On December forth, 2009, my younger, and only brother passed away from cancer. It was stressful to say the least on the whole family and his many friends. And I still find it hard to think about.

Seven days after he passed I woke from a nap while at home. There was this strange sensation of my heart just going like mad, later they told me it was 190 beats per minute. After the ER doctors got it settled down I was ready to find the nearest bar and then to home. After allot of talking they convinced me to stay the night for a small test the next morning.

They put this long hollow tube up into an artery from the crotch area. And while watching on a camera they found that this one artery was 95% pinched shut, from birth. The racing heart can be controlled with medication. But it tipped off the doctors to preform an emergency heart operation some 6 hours latter. I was also told that if the heart did not do what it had done by setting off an alarm like it did, that I would not have lasted the ambulance ride to the hospital that was just days away. In short. Mom nearly lost two sons last December.

It has been an interesting 7 months now. First with arranging a funeral, and before the family even really started grieving I was in a recovery room punching a male nurse because I wanted these tubes from out of my thought. (I did not know this until days later). Weeks went by and I hardly even thought of him. It wasn't until 2 months later when I was finally allowed to drive a car again when I went up and saw his grave that it really started to hit me, Kevin is dead.

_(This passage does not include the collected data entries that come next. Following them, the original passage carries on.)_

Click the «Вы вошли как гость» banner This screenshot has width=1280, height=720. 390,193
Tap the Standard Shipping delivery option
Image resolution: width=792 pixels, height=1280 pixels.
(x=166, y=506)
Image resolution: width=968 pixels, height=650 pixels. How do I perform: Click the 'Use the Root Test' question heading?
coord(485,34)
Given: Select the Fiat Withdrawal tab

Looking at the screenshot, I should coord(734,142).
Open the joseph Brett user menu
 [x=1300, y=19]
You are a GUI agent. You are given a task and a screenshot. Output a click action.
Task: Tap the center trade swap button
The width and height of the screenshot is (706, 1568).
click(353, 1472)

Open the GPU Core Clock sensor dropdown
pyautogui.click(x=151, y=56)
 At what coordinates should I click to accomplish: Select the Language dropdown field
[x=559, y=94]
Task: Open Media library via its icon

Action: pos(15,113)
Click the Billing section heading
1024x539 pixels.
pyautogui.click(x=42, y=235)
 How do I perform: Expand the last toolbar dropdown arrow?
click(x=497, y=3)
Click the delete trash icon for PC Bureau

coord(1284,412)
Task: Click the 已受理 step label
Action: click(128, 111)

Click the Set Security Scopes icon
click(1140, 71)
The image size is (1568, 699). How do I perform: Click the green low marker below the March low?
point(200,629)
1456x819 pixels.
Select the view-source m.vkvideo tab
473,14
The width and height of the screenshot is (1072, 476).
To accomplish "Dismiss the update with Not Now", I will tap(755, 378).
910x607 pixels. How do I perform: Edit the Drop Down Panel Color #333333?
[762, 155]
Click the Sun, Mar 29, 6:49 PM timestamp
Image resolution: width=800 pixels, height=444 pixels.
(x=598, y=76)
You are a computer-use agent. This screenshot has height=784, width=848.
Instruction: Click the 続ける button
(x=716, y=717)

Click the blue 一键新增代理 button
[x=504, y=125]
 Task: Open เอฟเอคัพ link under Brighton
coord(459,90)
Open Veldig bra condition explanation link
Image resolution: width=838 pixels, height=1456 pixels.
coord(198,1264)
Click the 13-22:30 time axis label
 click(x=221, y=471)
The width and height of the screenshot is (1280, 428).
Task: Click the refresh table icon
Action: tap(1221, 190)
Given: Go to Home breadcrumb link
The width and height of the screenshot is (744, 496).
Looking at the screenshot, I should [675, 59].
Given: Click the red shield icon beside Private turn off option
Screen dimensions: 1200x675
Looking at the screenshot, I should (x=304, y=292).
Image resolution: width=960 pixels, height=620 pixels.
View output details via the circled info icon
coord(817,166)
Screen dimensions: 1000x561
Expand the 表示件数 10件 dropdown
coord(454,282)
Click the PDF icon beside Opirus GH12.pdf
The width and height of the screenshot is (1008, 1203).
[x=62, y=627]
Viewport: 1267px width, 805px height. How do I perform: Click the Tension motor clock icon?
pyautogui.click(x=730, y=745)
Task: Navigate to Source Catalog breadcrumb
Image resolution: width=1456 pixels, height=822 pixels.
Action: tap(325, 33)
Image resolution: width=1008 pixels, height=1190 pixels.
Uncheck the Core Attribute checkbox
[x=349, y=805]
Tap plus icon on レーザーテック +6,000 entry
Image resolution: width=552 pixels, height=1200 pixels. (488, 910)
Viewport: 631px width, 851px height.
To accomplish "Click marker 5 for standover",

I became angry, and bitter. Weeks passed and I began drinking, heavier and heavier. And now the doctors all said that I needed to find a different line of work of something less stressful and not so much labor intensive. Now I found myself faced with having to quit a job that I have done for over 28 years. Will my Wife leave me? Will I loose the house?

So I did what I had to. Started working on things that before I had only done as a hobby. It has been a rocky road getting started. My Wife has helped me to understand what I am feeling, and how to deal with it. I owe her large for that.

And so for the last few weeks I can say that I may just do a fantastic recovery. Both of the body, and spirit. I have allot to be thankful for. And still many more reasons to get up off the floor and put my gloves back up and keep fighting.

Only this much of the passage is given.